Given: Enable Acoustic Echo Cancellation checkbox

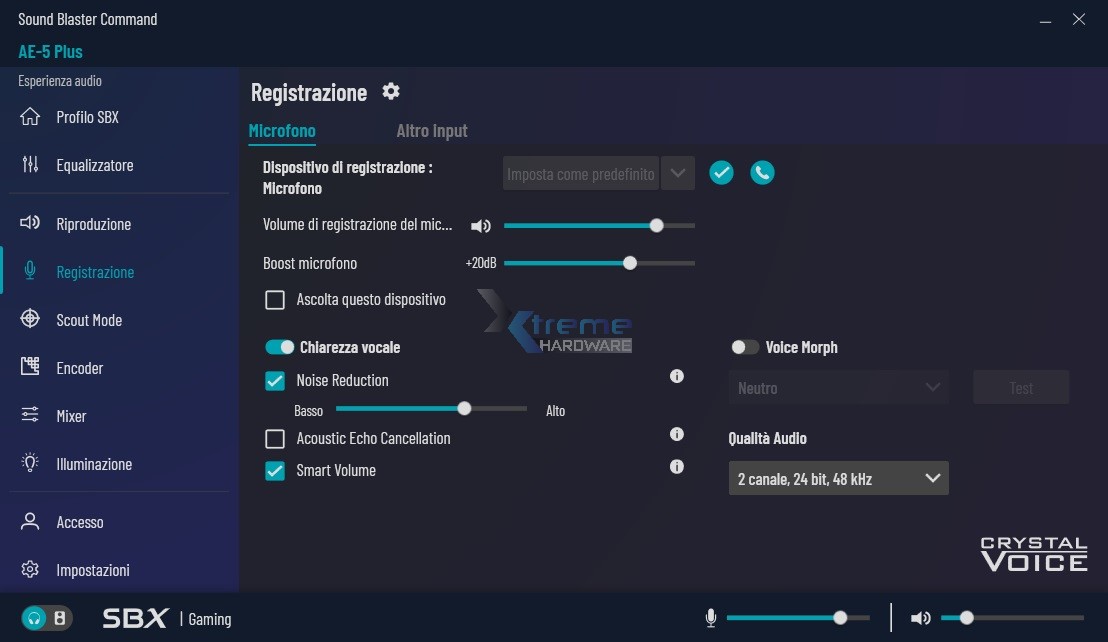Looking at the screenshot, I should point(275,439).
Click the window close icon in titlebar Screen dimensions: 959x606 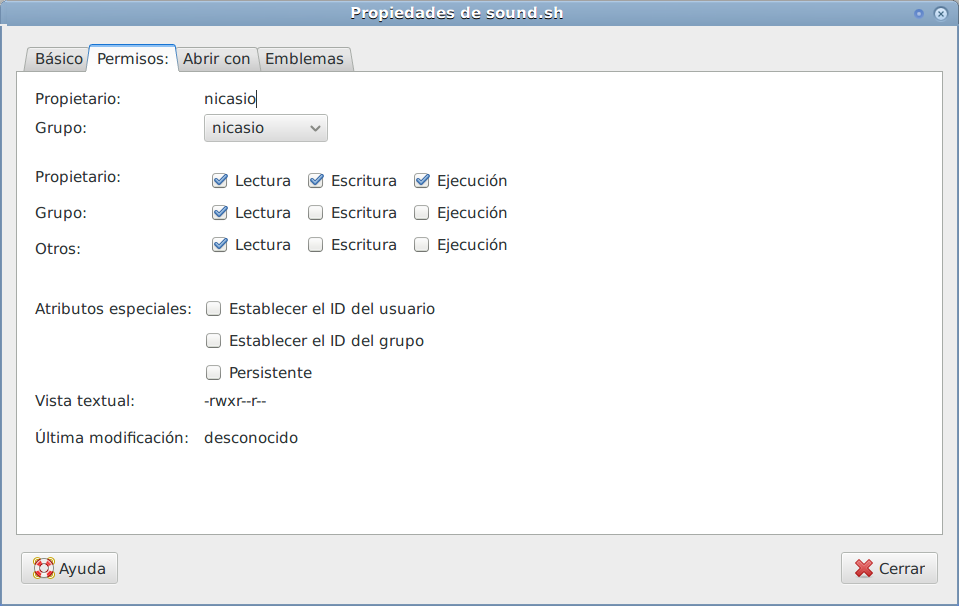coord(940,13)
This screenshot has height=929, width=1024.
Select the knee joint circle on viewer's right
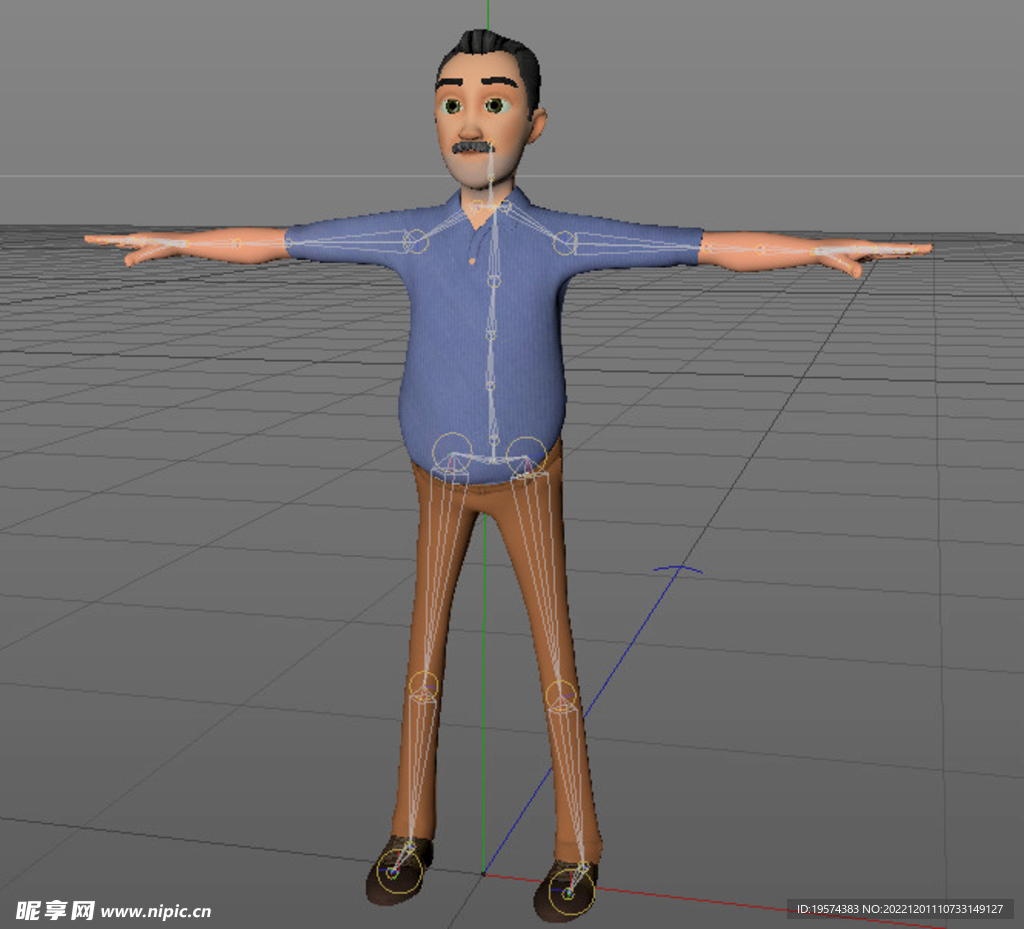point(562,695)
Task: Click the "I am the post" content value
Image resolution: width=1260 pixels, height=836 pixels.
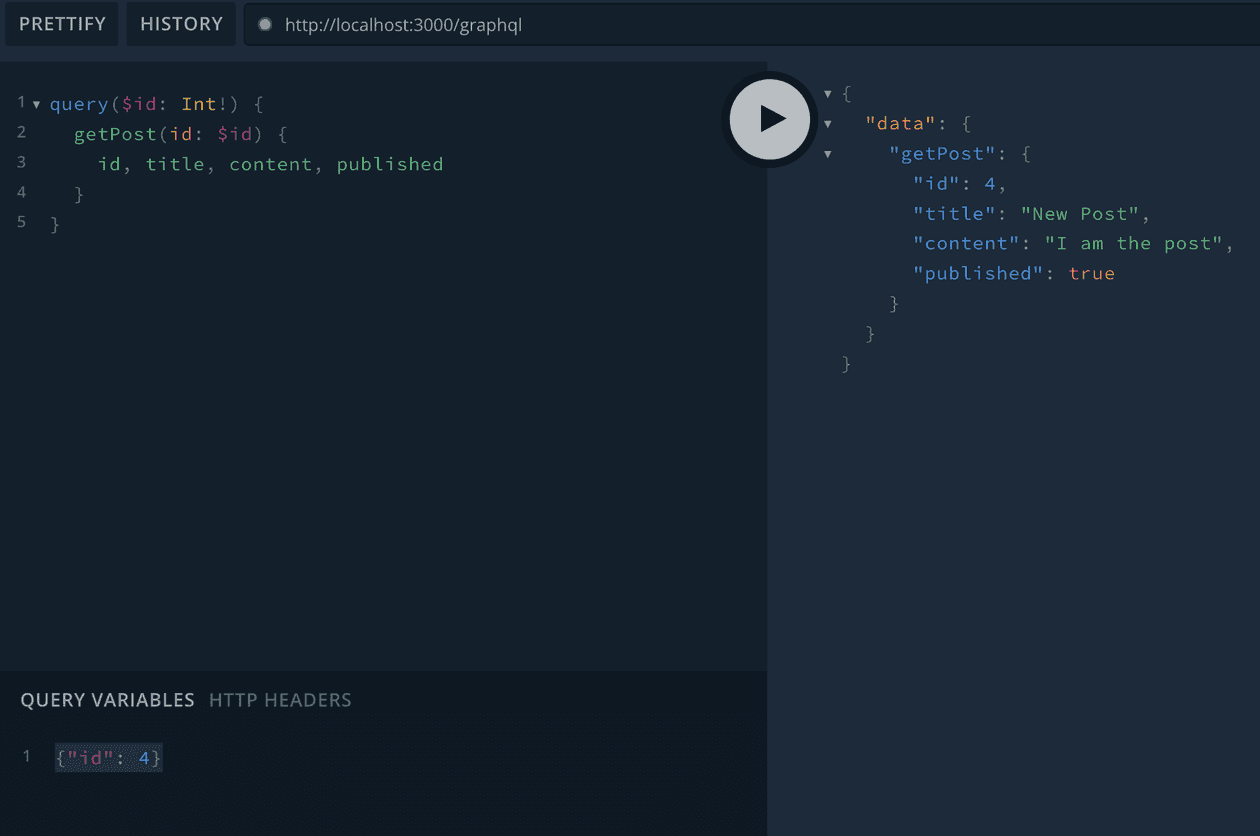Action: (x=1140, y=243)
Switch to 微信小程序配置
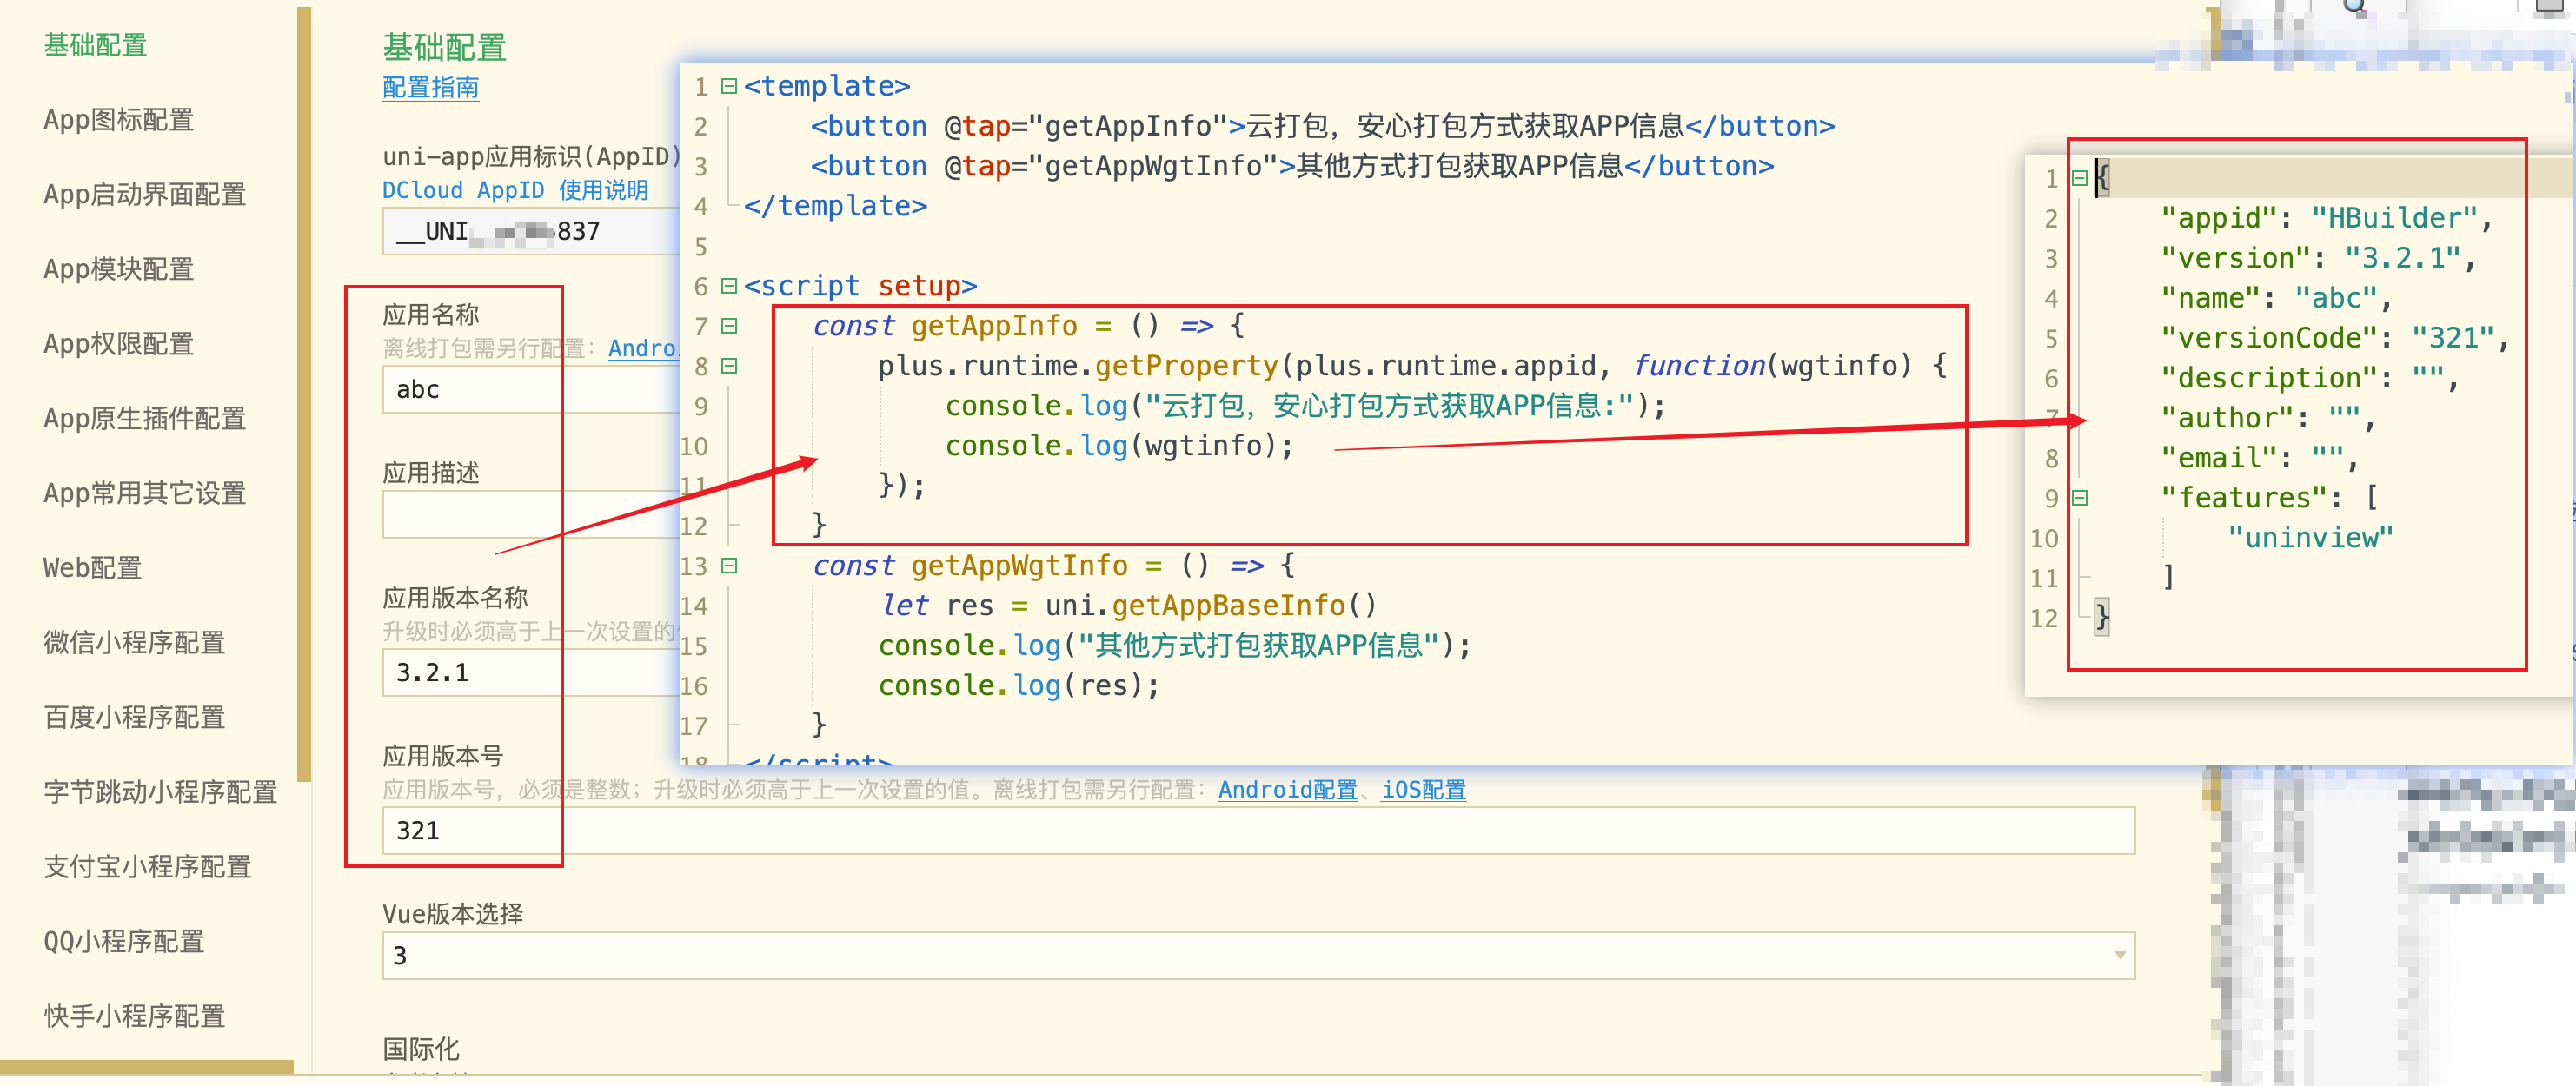The width and height of the screenshot is (2576, 1086). click(133, 643)
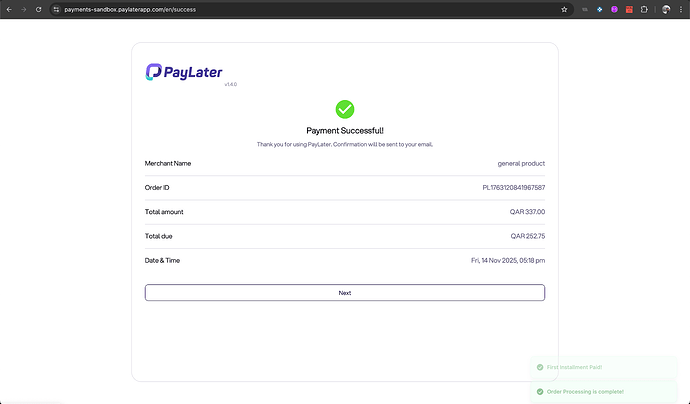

::::::::

- What to work on:
Render the rows from the line with "This screenshot has height=929, width=1024." through the end of the rows as a two-column CSV with the headers "prompt" and "target", one CSV line per row. Put each field in quotes, replace line breaks with spaces, and omit the pictures.

- Reply to the task:
prompt,target
"This screenshot has height=929, width=1024. Select the knee joint circle on viewer's right","point(562,695)"
"Task: Click the ""I am the post"" content value Image resolution: width=1260 pixels, height=836 pixels.","Action: (x=1140, y=243)"
"Switch to 微信小程序配置","The width and height of the screenshot is (2576, 1086). click(133, 643)"